• _TASK TO CARRY OUT_
Locate "You are a computer-use" in the listing. Transcribe the line that contains it and every line that follows, through the last, omitting all pictures.

• _DATA TO EXAMINE_

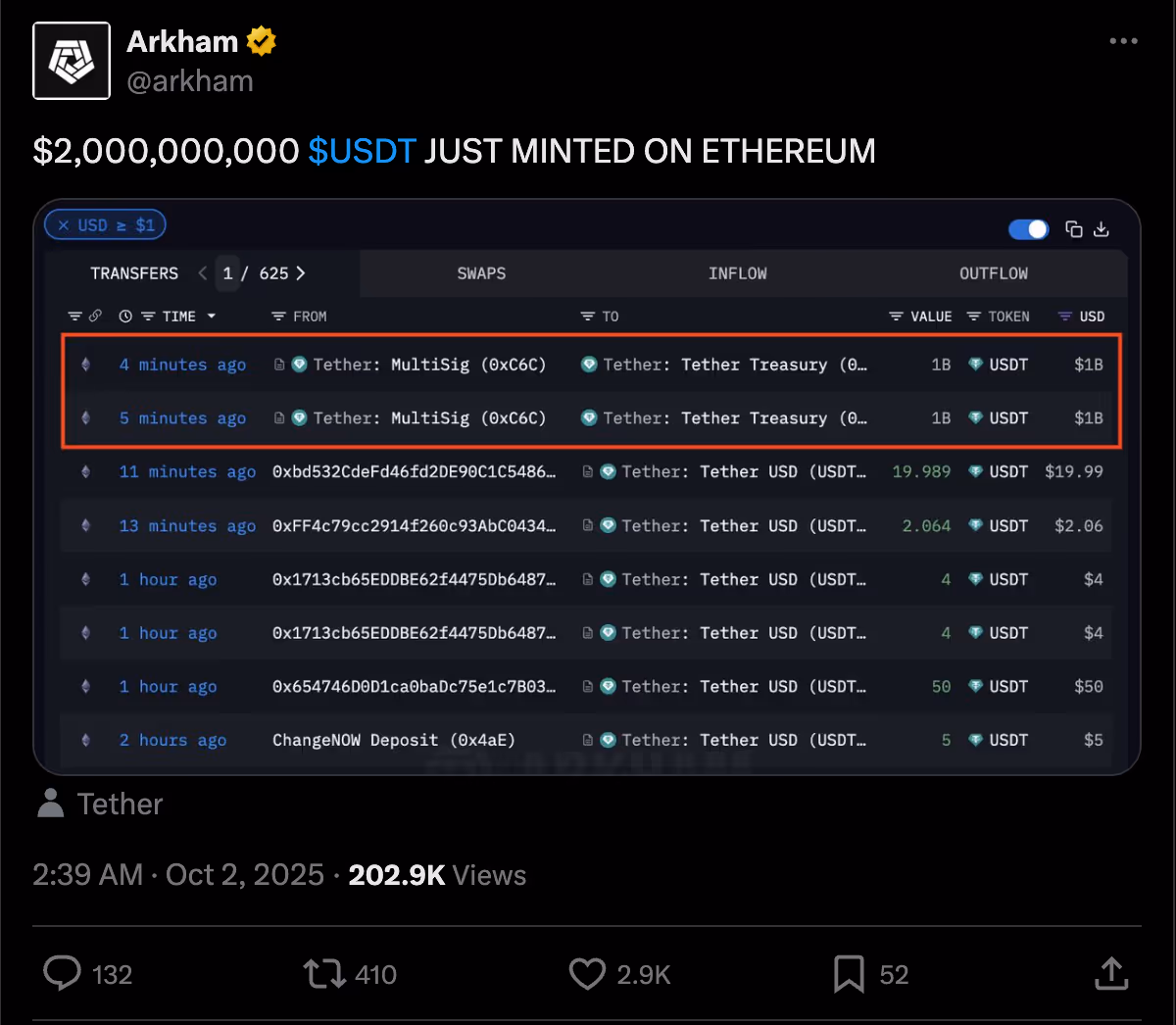
Task: Copy the transfers table screenshot
Action: (1074, 228)
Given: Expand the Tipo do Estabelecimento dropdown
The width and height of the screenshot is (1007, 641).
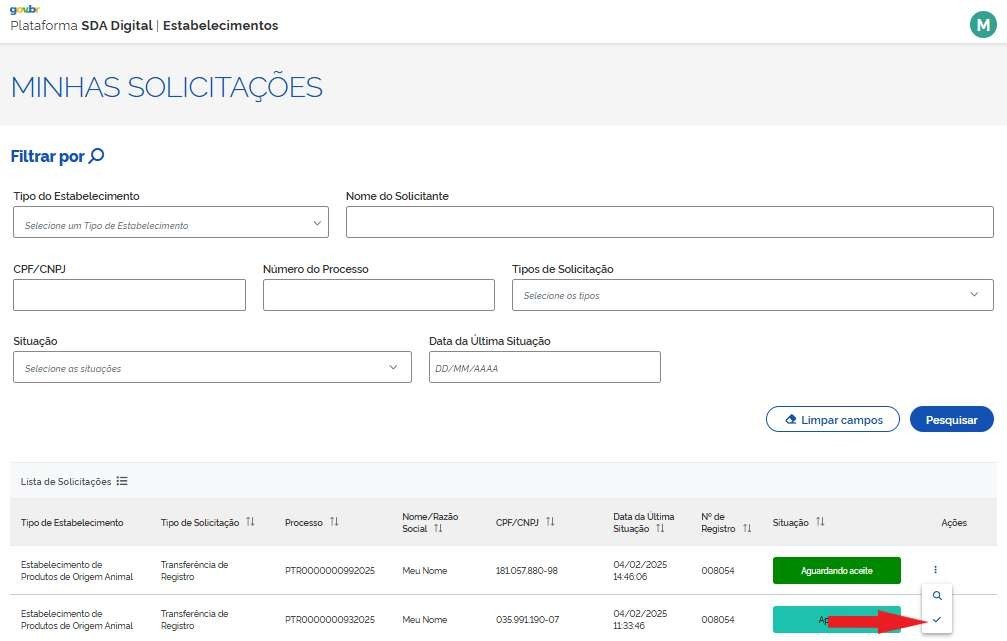Looking at the screenshot, I should point(171,224).
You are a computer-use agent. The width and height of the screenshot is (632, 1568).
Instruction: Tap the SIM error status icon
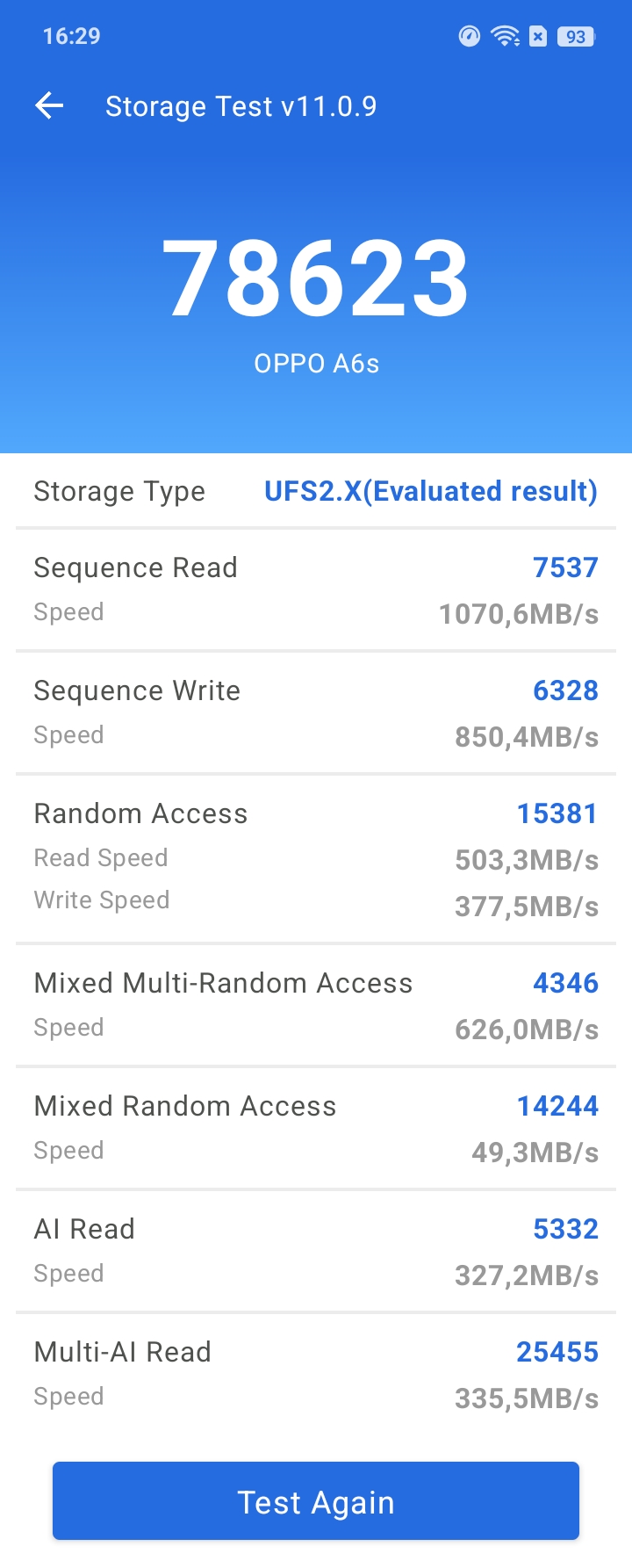point(539,36)
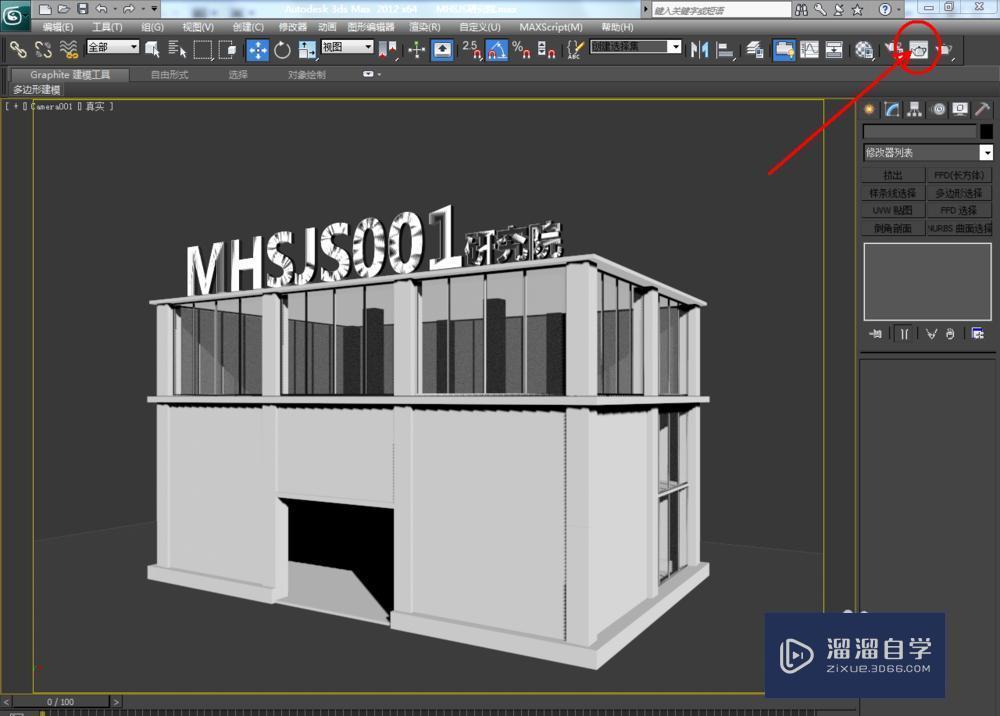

• _TASK SOLUTION_
You are a computer-use agent. The width and height of the screenshot is (632, 1568).
Instruction: Tap the SIM error status icon
point(539,36)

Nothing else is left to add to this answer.